Q: I'm in the process of buying a small house with help of dad. Can I file ch. 7 and keep home & get rid of other debt
The bankruptcy court and Ch. 7 Trustee assigned to your case probably won't be interested in your new house, unless there is substantial equity value in it (you don't say how much your father will kick in, but routinely, Mortgage lenders want buyers to pony up twenty per cent of the purchase price). The Federal exemptions in Section 523 of the Bankruptcy Code permit you to exempt (retain) about $24,000 in your home equity (that figure is adjusted upward each year). If you claim your new house as exempt property, you should have no worries about the bankruptcy threatening your home purchase.
More importantly, a bankruptcy filing, if done before you close on the home purchase, will likely scare off your mortgage lender. You should, of course, confer with a local bankruptcy lawyer about these issues, especially to determine whether your new home equity will be exempt in your state.
A: The answer to this question will vary from state to state, depending on the applicable exemption laws. Every state has a legislative schematic which allows a bankruptcy debtor to protect, or "exempt" a portion of the equity in their "homestead." A chapter 7 bankruptcy case is a liquidation bankruptcy, so assets that have value which are not subject to being collateral for a loan (or property with a statutory or judicial lien attached to it, such as a tax lien or judgment lien) can be sold to create a fund to distribute to creditors. It is of the highest order of importance to go over this scenario with an attorney experienced in bankruptcy law. If you file Chapter 7 and later realize that a mistake was made, there is no guarantee that you can convert the case to Chapter 13 in an effort to "fix" the problem. The Court also has exclusive jurisdiction over a motion to dismiss a Chapter 7 (A ch 7 can only be dismissed with approval of the bankruptcy court, for cause). Bring your attorney all of the information on the home, including the mortgage note, promissory note and any Appraisal records you have. Obtain a current payoff balance for the mortgage so the exact balance is known by your attorney. A copy of your Settlement Statement for the purchase of the home (formerly known as a HUD -1) will disclose your down payment and purchase price for the home- this info is important to determine value.

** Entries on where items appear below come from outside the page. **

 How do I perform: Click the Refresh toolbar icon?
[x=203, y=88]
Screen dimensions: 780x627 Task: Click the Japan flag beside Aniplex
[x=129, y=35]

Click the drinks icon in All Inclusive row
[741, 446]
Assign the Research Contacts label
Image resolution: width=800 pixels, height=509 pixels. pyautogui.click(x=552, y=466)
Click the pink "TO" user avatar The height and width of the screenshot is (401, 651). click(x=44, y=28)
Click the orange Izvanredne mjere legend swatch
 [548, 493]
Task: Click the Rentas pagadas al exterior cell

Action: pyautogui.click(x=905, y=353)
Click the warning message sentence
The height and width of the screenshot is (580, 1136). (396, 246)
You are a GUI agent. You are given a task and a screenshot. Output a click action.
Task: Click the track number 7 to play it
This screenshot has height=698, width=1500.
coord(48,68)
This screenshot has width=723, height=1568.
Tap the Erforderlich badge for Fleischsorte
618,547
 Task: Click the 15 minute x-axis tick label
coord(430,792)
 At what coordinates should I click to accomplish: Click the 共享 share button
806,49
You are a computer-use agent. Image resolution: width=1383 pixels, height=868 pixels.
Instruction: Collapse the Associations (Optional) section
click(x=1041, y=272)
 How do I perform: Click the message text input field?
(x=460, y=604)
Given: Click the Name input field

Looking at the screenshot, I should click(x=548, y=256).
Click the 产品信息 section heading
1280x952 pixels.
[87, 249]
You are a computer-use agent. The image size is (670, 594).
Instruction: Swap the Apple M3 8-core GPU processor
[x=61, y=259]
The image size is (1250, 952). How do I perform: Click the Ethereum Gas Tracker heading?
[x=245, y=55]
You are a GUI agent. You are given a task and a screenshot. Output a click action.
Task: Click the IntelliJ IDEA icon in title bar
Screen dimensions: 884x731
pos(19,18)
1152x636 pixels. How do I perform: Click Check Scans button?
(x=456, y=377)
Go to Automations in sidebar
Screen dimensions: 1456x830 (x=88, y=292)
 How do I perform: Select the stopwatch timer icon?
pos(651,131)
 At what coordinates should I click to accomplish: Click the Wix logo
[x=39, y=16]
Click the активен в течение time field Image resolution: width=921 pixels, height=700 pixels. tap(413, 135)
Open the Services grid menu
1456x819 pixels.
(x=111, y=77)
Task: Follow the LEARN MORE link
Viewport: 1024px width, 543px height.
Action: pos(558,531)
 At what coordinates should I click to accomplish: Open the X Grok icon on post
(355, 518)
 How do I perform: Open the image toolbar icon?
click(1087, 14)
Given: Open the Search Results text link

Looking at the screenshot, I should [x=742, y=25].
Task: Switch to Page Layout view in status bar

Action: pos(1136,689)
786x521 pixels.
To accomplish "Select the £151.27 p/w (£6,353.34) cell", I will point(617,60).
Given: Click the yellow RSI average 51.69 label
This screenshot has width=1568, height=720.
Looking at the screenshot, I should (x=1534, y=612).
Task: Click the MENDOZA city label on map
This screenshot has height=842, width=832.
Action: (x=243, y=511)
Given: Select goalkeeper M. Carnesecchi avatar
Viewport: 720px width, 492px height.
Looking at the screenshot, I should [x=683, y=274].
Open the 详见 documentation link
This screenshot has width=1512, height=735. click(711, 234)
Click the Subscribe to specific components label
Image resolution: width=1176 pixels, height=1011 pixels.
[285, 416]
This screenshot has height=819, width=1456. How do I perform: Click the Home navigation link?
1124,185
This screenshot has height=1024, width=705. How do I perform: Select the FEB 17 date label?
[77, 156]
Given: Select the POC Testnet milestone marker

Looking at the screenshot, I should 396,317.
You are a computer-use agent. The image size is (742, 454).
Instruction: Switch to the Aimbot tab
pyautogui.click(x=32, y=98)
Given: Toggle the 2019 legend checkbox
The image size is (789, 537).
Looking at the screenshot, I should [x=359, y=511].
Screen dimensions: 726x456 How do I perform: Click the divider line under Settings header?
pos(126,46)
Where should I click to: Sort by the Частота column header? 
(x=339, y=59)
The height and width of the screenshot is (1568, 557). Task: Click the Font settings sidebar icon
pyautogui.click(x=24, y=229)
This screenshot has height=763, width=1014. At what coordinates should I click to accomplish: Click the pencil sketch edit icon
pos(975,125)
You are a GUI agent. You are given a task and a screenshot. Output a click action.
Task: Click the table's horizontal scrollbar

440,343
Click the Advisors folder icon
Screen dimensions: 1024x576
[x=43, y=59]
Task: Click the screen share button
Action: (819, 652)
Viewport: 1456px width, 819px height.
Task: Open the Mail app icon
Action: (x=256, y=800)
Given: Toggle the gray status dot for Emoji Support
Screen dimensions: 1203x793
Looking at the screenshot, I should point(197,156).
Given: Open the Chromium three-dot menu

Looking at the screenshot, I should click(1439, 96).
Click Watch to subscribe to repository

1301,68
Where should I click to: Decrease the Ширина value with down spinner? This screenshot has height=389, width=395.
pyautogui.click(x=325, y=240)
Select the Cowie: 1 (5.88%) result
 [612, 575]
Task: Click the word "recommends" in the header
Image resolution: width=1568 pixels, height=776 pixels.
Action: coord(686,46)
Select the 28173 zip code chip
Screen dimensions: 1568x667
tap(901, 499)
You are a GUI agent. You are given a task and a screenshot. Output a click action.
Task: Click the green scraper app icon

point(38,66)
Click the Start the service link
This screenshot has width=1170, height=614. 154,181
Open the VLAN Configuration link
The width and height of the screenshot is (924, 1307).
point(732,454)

A: PART II of Response: Please note that the federal bankruptcy exemptions listed in 11 U.S. Code Section 523 do not apply in all states. The State of Alabama, for example ( where I practice), has opted out of the federal bankruptcy exemptions, and has set out its own exemptions. Individual federal statutes which apply to subjects not covered by a state's statutes, or ones that over-write, or "pre-empt" a state law, can also apply to assets in bankruptcy cases. An example would be a tax exempt retirement account ( 401k, IRA, pension etc), social security benefits, VA Disability, and several other types of federally protected property. As for the homestead exemption, it is usually of primary importance that the Debtor be residing in the home on the date of bankruptcy filing so that the exemption can be properly claimed. The deed to the property should also be properly recorded along with the mortgage, so that the secured part of the claim takes legal precedence over the rights of the Chapter 7 Trustee. A bankruptcy attorney should take the necessary time to interview you and go over all of these issues, more than just once. If you are getting brushed off at the law office, or stuck talking to a clerk or non-lawyer, I'd suggest getting a second opinion before you pull the trigger on Chapter 7 where there are assets.